Allergy. 2007 Aug;62(8):877-83. doi: 10.1111/j.1398-9995.2007.01398.x.

Abstract

BACKGROUND

Drug-induced anaphylaxis and toxic epidermal necrolysis (TEN) or Stevens-Johnson syndrome (SJS) represent severe immediate and delayed-type adverse drug reactions (ADRs), respectively. Occurrence of such reactions after topical drug application has only rarely been reported. Hence, we compiled a large number of such cases which we systematically analyzed.

METHODS

All such cases contained in the ADR database of the competent pharmacovigilance authority in Germany and cases reported in literature were identified, evaluated and analyzed with regard to potential risk factors. Since the application of drugs to mucous membranes facilitates their entry to the systemic circulation only cases occurring after non-mucosal topical drug application were considered.

RESULTS

After evaluation 28 anaphylaxis database cases and 48 anaphylaxis literature cases remained for analysis.
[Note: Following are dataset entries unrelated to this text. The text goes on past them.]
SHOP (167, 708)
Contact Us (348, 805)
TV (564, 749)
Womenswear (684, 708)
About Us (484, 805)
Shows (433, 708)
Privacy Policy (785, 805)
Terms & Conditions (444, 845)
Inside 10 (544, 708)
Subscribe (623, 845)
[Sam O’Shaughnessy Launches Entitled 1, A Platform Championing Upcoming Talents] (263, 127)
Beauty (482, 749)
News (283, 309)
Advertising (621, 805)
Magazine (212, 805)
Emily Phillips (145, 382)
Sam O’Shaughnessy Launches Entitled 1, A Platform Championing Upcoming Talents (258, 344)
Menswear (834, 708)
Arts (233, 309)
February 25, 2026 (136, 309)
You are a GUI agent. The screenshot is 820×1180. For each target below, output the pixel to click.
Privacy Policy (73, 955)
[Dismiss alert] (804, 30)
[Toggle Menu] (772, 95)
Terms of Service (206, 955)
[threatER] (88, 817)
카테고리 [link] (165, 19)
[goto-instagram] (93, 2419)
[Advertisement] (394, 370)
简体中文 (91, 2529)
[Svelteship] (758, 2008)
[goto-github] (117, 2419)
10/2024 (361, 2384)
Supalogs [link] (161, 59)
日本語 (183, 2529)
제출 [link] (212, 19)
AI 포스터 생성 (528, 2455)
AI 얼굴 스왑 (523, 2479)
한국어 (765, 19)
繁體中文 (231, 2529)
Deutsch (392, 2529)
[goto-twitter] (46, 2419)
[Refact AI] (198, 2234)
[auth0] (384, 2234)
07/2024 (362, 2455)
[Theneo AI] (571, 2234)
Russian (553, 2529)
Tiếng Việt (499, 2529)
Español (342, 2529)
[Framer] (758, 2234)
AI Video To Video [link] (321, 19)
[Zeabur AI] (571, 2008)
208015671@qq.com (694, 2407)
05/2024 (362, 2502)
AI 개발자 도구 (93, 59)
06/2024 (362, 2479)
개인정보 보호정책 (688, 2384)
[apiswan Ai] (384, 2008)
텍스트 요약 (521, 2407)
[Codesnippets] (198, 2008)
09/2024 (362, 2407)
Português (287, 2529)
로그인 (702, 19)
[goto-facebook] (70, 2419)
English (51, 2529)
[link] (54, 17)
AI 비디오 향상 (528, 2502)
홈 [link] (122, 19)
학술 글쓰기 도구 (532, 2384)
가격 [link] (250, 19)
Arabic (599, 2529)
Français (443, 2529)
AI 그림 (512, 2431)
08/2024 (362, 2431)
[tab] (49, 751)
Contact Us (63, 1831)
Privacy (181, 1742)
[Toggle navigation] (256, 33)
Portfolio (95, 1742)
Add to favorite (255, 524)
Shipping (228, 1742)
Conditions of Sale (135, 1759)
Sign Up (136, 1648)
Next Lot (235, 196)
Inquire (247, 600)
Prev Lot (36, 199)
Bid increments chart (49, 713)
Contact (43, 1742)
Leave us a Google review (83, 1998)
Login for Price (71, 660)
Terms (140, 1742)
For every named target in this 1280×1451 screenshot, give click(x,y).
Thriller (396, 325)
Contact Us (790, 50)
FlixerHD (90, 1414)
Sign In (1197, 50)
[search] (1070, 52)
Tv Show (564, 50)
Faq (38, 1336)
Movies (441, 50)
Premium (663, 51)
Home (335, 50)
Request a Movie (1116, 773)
Application to skin wounds or to skin with impaired barrier function was identified as a risk factor in 10/28 (36%) of the database cases and in 42/48 (88%) of the literature cases. In 9/28 database cases (32%), anaphylaxis was induced by drugs used for their hyperemizing effect and, in 8/28 cases (29%) by antibiotics or antiseptics. In the literature cases, anaphylaxis was induced by antibiotics or antiseptics in 35/48 cases (73%). Only one SJS database case and one TEN literature case remained after case evaluation.

CONCLUSION

Anaphylaxis does occur after non-mucosal topical drug administration. Application of drugs to skin wounds or to skin with impaired barrier function may pose a risk factor for its occurrence. TEN or SJS following non-mucosal topical drug application seems to be extremely rare.

摘要

背景

药物性过敏反应和中毒性表皮坏死松解症(TEN)或史蒂文斯-约翰逊综合征(SJS)分别代表严重的速发型和迟发型药物不良反应(ADR)。局部用药后发生此类反应的报道极为罕见。因此,我们收集了大量此类病例并进行了系统分析。

方法

从德国主管药物警戒机构的ADR数据库中识别出所有此类病例,并对文献中报道的病例进行评估和分析,以确定潜在风险因素。由于药物应用于黏膜会促进其进入体循环,因此仅考虑非黏膜局部用药后发生的病例。

结果

经评估,数据库中有28例过敏反应病例和文献中有48例过敏反应病例可供分析。在数据库病例的10/28(36%)和文献病例的42/48(88%)中,将药物应用于皮肤伤口或屏障功能受损的皮肤被确定为一个风险因素。在数据库病例的9/28(32%)中,过敏反应由具有催吐作用的药物引起,在8/28(29%)的病例中由抗生素或防腐剂引起。在文献病例中,35/48(73%)的过敏反应由抗生素或防腐剂引起。病例评估后,仅剩下1例数据库SJS病例和1例文献TEN病例。

结论

非黏膜局部用药后确实会发生过敏反应。将药物应用于皮肤伤口或屏障功能受损的皮肤可能是其发生的一个风险因素。非黏膜局部用药后发生TEN或SJS似乎极为罕见。